Sort of. The other purpose of this prototype is to try and guide Gemini to generate the most helpful and appropriate content for the user. A primitive attempt at this is to include text files that give explicit instructions and context to Gemini. Users may easily modify these but be sure to keep the same formatting.
It is recommended to setup a Conda or venv and run pip install -r requirements.txt
in the command line with the environment active.
Also, you will need to install Firefox and have a wifi connection. You may need to open a Gemini session in Firefox first so the program can access the cookies. However, in my use this only needs to be done once - afterwards the cookies can be accessed even if the Firefox app is closed.
This repo includes about 10 categories of Google Quickdraw data. If you want all 345 categories, download the bin files here and update the doodle_list.txt
file accordingly
python main.py
will run the program with default mode of keyboard input. --mode speech
and --mode sign
are the other options. Once running, raise your right index finger to draw a thin line, and right index and middle finger to draw a thicker line. Right index, middle and ring finger will erase the drawing. In keyboard mode, type in the instructions (see the .txt files with "terms" in the title) you want Gemini to perform. Default .txt terms are "guess" to guess the drawing and "wrong" "try" "again" to ask Gemini to try again. Gemini is annoying and talks too much about itself, so the "instruction" .txt files are designed to try and task Gemini. Sometimes it sort of works.
Speech mode is the same as keyboard mode, except you will need to press "s" to send the speech to Gemini. It should automatically record when clear speech is detected. Sign mode is more limited.

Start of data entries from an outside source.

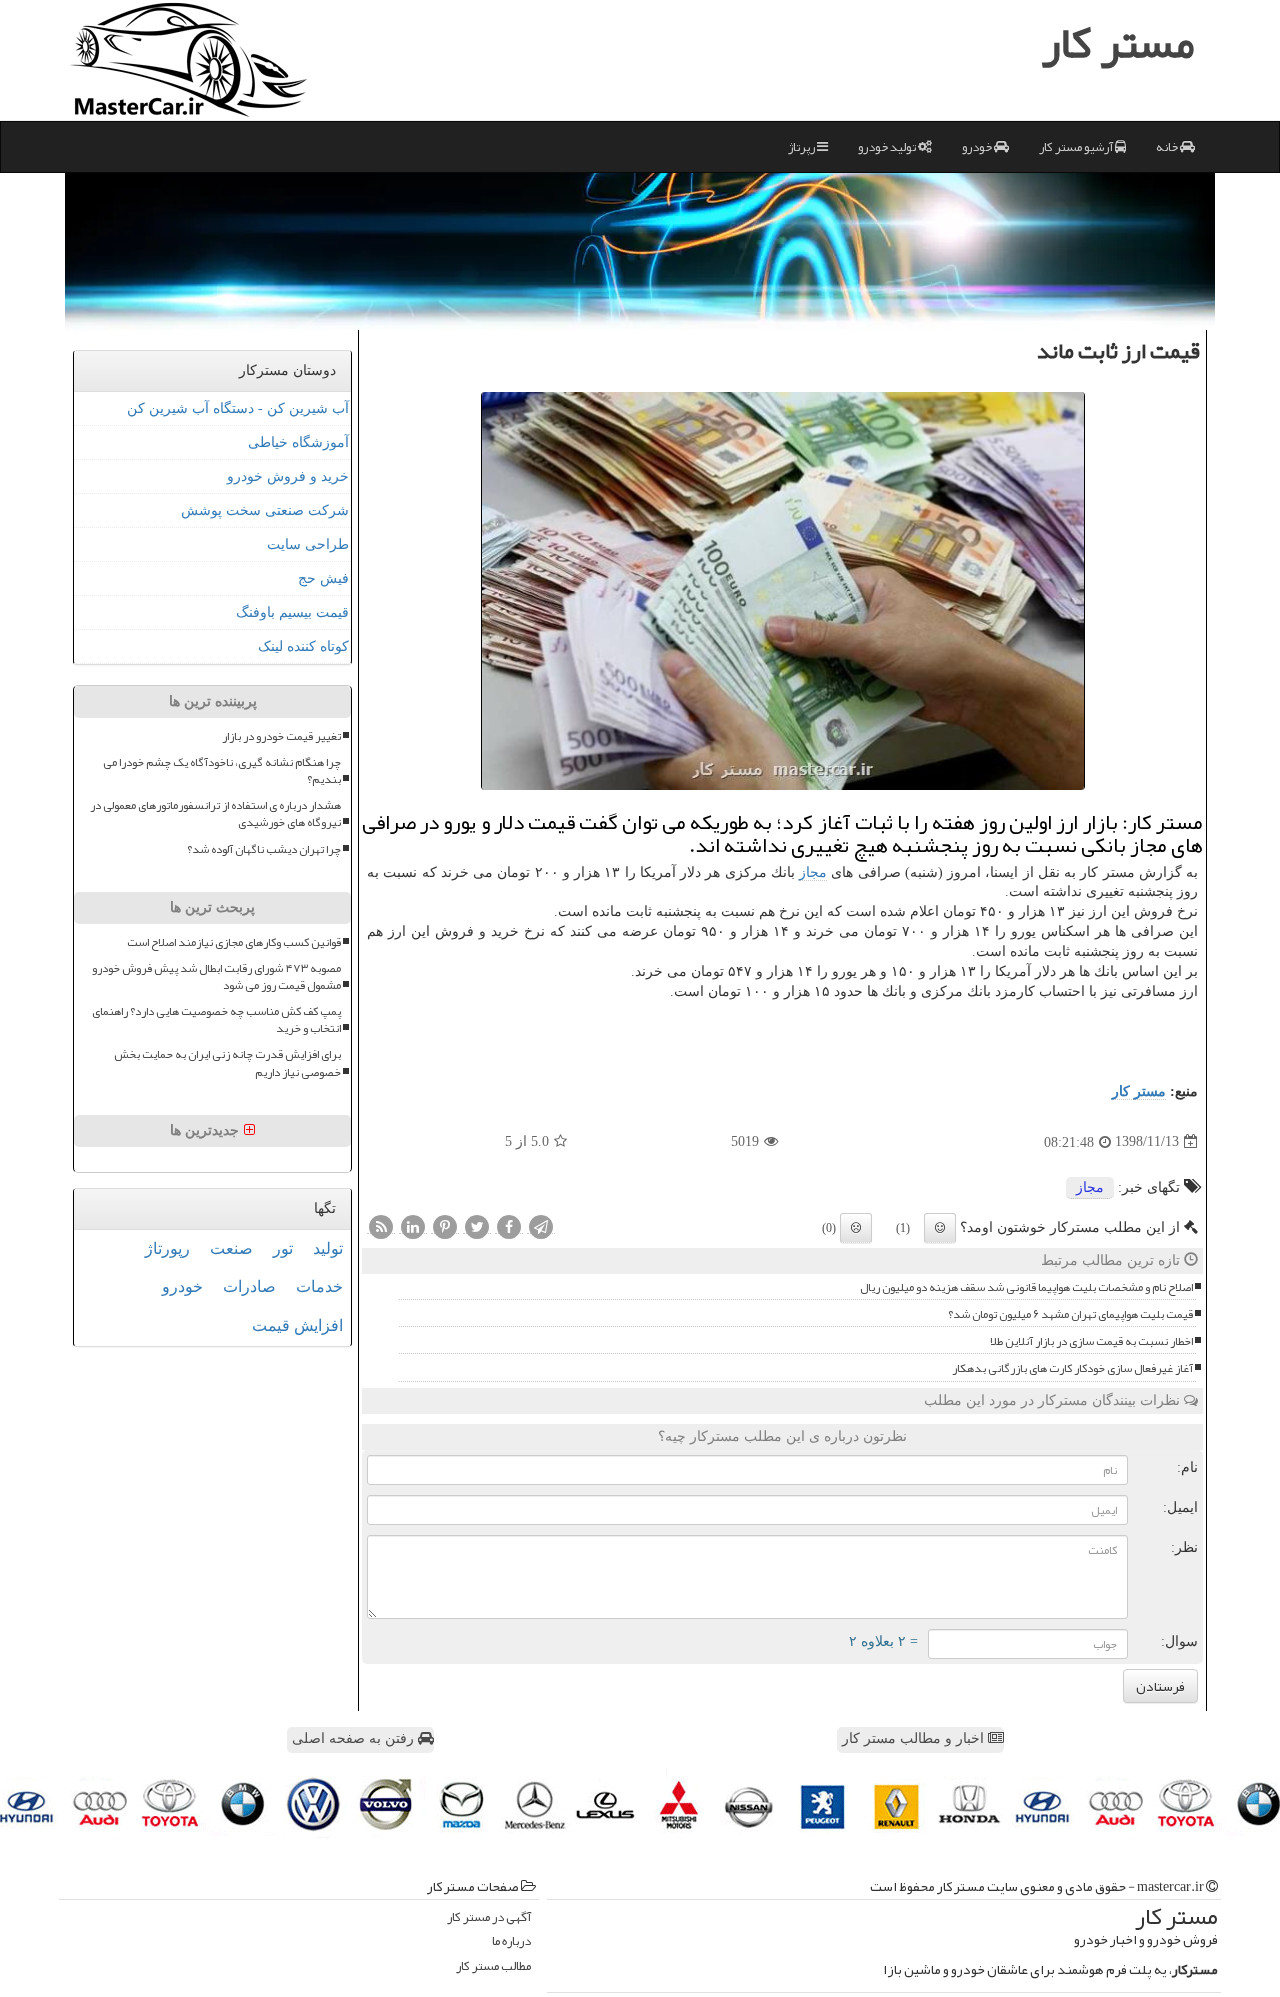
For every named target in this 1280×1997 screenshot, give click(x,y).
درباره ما (511, 1941)
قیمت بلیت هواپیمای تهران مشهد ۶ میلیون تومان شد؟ (1070, 1314)
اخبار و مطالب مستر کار (915, 1738)
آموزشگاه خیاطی (298, 442)
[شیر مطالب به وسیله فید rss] (381, 1226)
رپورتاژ (167, 1248)
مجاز (813, 872)
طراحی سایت (308, 544)
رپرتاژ (802, 147)
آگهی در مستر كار (489, 1917)
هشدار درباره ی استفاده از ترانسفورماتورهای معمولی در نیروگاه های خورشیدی (215, 814)
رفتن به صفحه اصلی (355, 1738)
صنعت (231, 1248)
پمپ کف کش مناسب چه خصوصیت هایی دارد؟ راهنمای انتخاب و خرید (216, 1020)
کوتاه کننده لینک (303, 646)
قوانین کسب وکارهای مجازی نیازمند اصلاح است (234, 942)
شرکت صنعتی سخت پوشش (265, 510)
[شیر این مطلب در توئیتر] (477, 1226)
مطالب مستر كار (493, 1966)
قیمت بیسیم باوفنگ (292, 612)
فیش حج (323, 578)
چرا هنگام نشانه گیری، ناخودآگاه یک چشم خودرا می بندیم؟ (222, 771)
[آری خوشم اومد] (940, 1228)
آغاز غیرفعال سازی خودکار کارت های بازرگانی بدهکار (1072, 1368)
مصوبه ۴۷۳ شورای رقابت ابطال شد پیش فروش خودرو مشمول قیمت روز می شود (216, 977)
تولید (328, 1248)
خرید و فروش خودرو (288, 476)
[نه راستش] (856, 1228)
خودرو (978, 147)
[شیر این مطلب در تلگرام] (541, 1226)
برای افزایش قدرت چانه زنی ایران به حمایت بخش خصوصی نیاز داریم (227, 1063)
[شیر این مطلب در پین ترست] (445, 1226)
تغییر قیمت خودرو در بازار (281, 736)
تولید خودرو (888, 147)
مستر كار (1139, 1091)
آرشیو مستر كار (1077, 147)
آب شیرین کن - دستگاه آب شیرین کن (238, 408)
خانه (1168, 147)
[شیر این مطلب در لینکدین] (413, 1226)
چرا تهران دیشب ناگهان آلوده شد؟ (264, 849)
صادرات (249, 1286)
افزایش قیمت (297, 1325)
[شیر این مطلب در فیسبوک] (509, 1226)
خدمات (319, 1286)
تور (283, 1248)
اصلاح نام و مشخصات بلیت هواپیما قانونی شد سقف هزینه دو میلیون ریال (1026, 1287)
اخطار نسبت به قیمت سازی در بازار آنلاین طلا (1091, 1341)
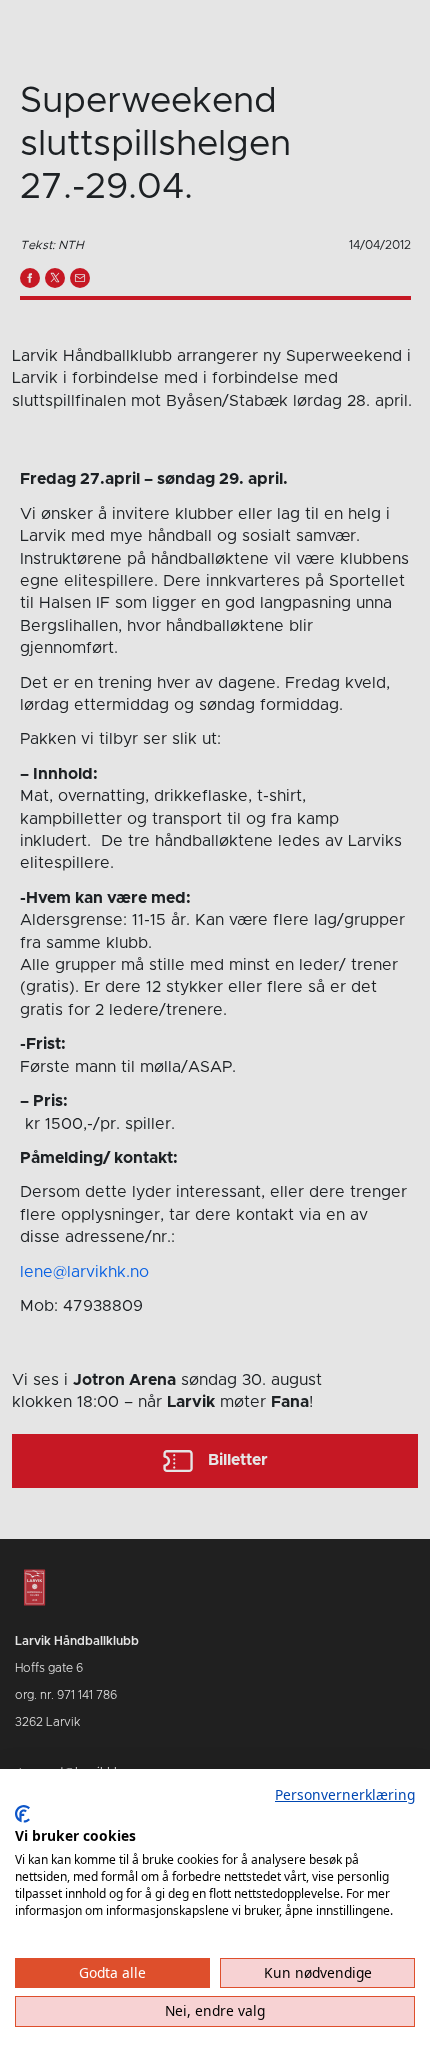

Raise your left index finger to have Gemini guess about the drawing. Raise your left index and middle finger to have Gemini guess again. Raise your left index, middle and ring finger to have Gemini tell a story about the drawing (what Gemini guessed).
The other args --smooth
and --mode_len
control the drawing and number of frames to compute gesture recognition. Smooth must be between 0 and 1 while mode_len can be 1 through any number, but keep in mind we probably have 30 or so frames a second, so 30 might be a reasonable upper limit.